In the present case, in addition to the failure to demonstrate a basis for calculating damages, it was also critical that DMCA § 1203(c)(3)(A) provided Blizzard Entertainment Inc. would very well have been possible to make concrete damage calculations and even to use certain generalizations in the process. Both would probably also have been recognizable in Germany under § 328 ZPO. However, in the present case, the greed for a particularly high claim for damages, the amount of which was not assigned any basis, probably won. As in the numerous other proceedings in Germany, Blizzard Entertainment Inc. After almost seven years of proceedings, the company has not yet submitted a single damage calculation, but has always claimed that there was damage and that this was obvious.

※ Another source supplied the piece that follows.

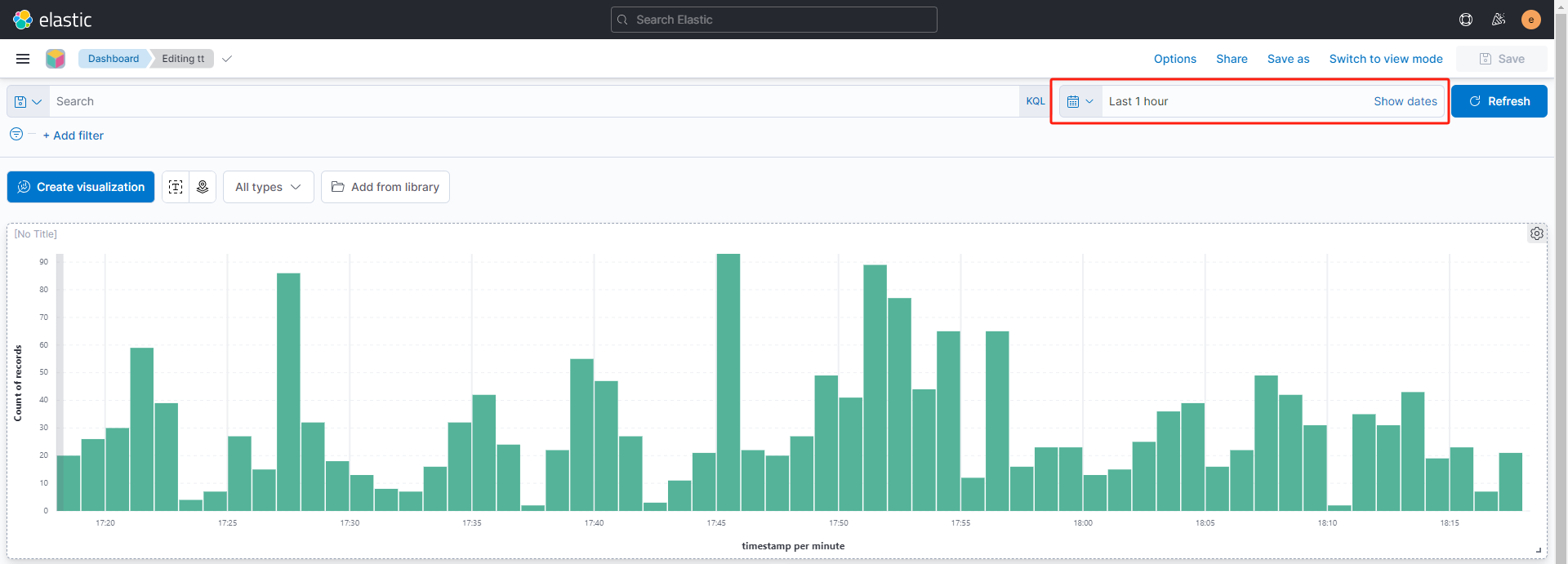Add a text markdown panel

[176, 187]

Pure “guesswork” of damage, without any evidence or at least comprehensible justification, is not possible in the Federal Republic of Germany. This is particularly true when, as in the present case, correspondingly blatant amounts of damages are incurred, and when, as in other cases, these regularly cause people to shake their heads. The Leipzig Regional Court dealt extensively with the inadequate reasoning of the U.S. court, which is why the main proceedings for recognition cannot reach a different conclusion.
For further questions on this extremely interesting recital as well as on similar cases, please do not hesitate to contact me by mail.
Finally, I would also like to thank the law firm Härting Rechtsanwälte, with whom I have worked on these and other cases in a spirit of trust.